整合性の取れない市場動向は何を示唆するのか?
昨日米国では、24日ジャクソンホールでのパウエルFRB議長の講演内容が、漸進的利上げ姿勢を維持する、というものになることを織り込み、為替市場ではドル全面高となり、ドル円は111円台回復となりました。ドル上昇にもかかわらず、債券はほぼ横ばいで米国10年国債利回りは2.83%と前日比0.01%上昇に留まりました。為替と債券の動向に整合性が取れていない状況です。
本日の日本株は、昨日の米国株が小幅下落で、本日の中国株も小幅下落となっているにもかかわらず、上昇しています。ドル円の上昇を受けての上昇、としか説明できませんが、日本株の内容は昨日ほどではないにせよ、方向性としてはディフェンシブ・シフトであり、これも整合性が取れません。この整合性のなさは、年金資金やマクロ系の大型ヘッジファンドなどの複数市場にまたがって活動する投資家は動いておらず、もっぱら単独市場で活動する短期投資家のみが動いている、ということを示唆している可能性が高いと思われます。

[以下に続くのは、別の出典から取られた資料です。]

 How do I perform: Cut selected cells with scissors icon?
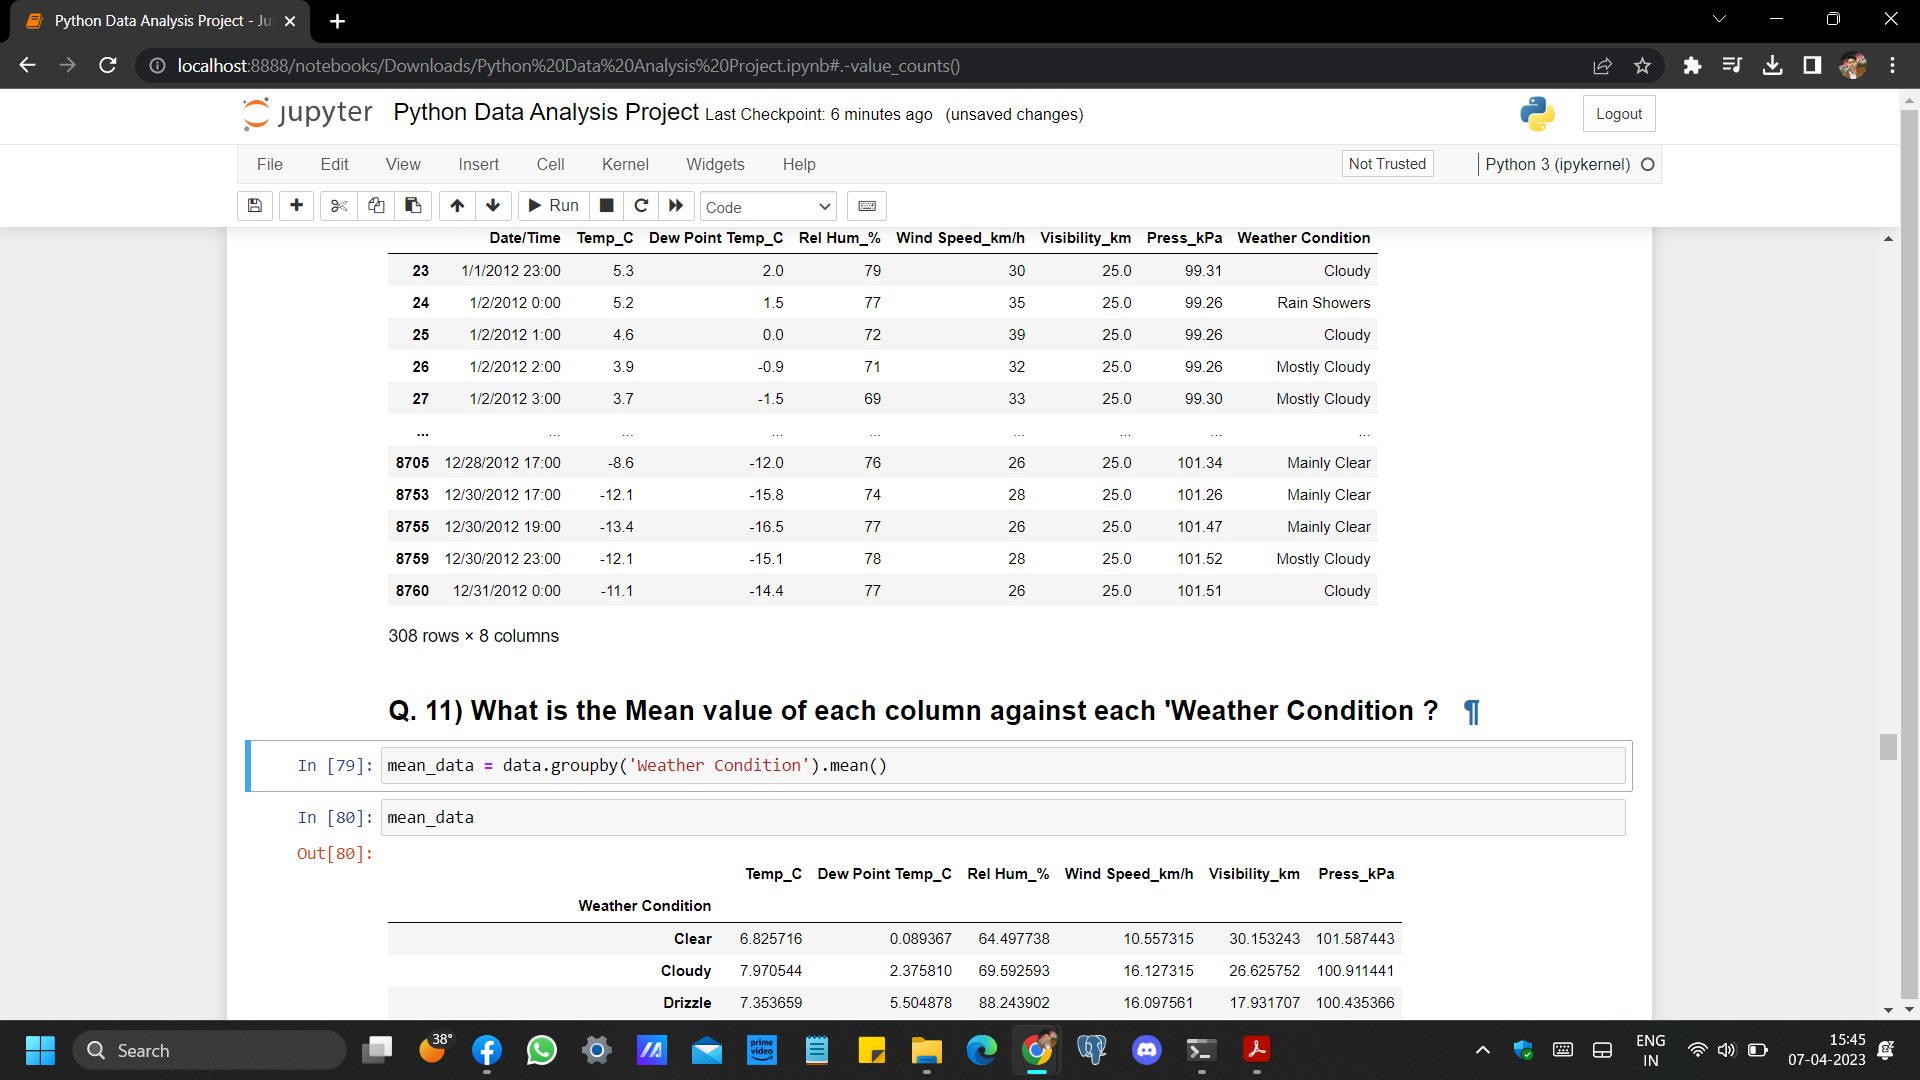click(x=339, y=206)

本日のジャクソンホール、現在査収交渉中のNAFTAの行方、小康状態だが予断は許さない新興国通貨下落問題、米中貿易戦争の行方など、政治的およびマクロ的な不透明要素が多すぎて、大型投資家が動いてトレンド形成するような状況ではない、ということなのでしょう。だとすれば、各市場ともに直近のレンジを抜けるような値動きにはならない、と考えられ、ドル円はもう一段上昇したらドルロングの解消、日本株は現状水準では慎重姿勢でもう一段上昇したらトレーディングでカラ売り、という姿勢で臨むべきだと考えます。

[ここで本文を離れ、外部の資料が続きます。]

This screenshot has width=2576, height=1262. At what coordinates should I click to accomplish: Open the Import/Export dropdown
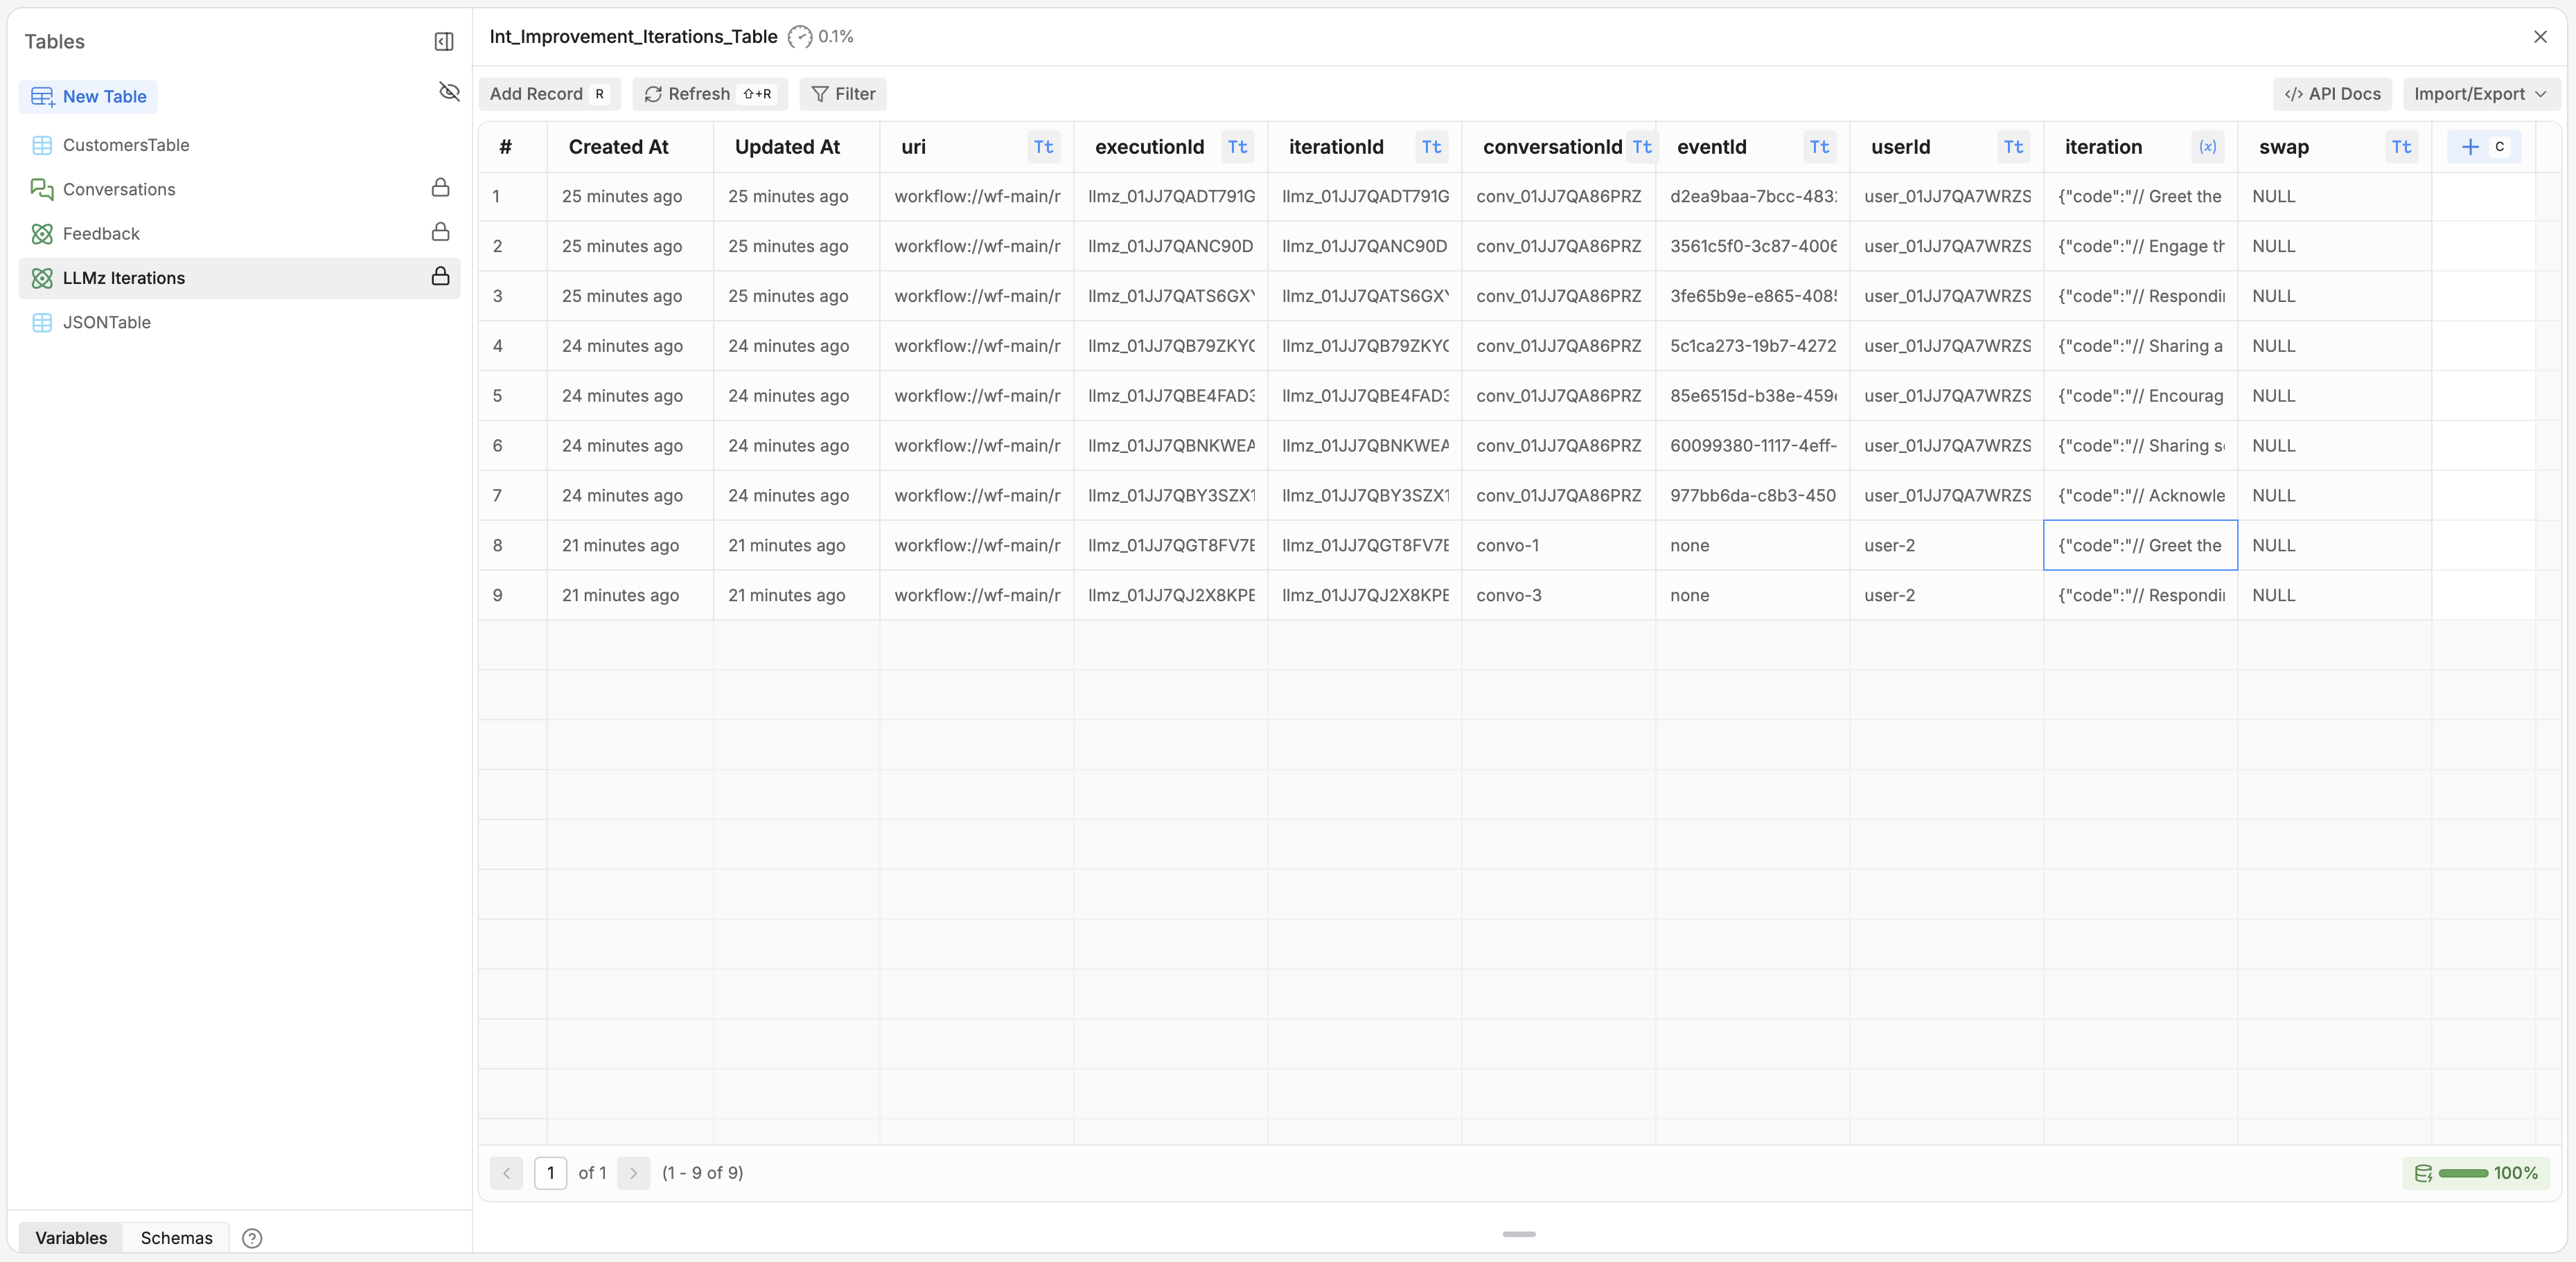(2480, 94)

ところで昨日発表された主体別売買動向によると、外人投資家は先週現物・先物合計で6,710億円の売り越し(現物3,450億円の売り越し、先物3,260億円の売り越し)と、大幅な売り越しとなりました。3週連続の売り越しで、3週間合計の売り越し額は合計で約1兆2,000億円(現物のみだと約4,470億円)となります。一方で「ステルス減額」を始めた可能性が高い日銀のETF買い入れですが、8月の出動基準である「前場引けでのTOPIXの下落率が0.4%程度以上」を過去1年に当てはめると、買い入れ額は約4兆円となっていたため、2兆円程度の事実上の減額の可能性があります。外人投資家の売りを日銀のETF買いで相殺してきた、という日本株の構図が崩れる可能性がある、ということで、日本株の上値を抑える大きな要因です。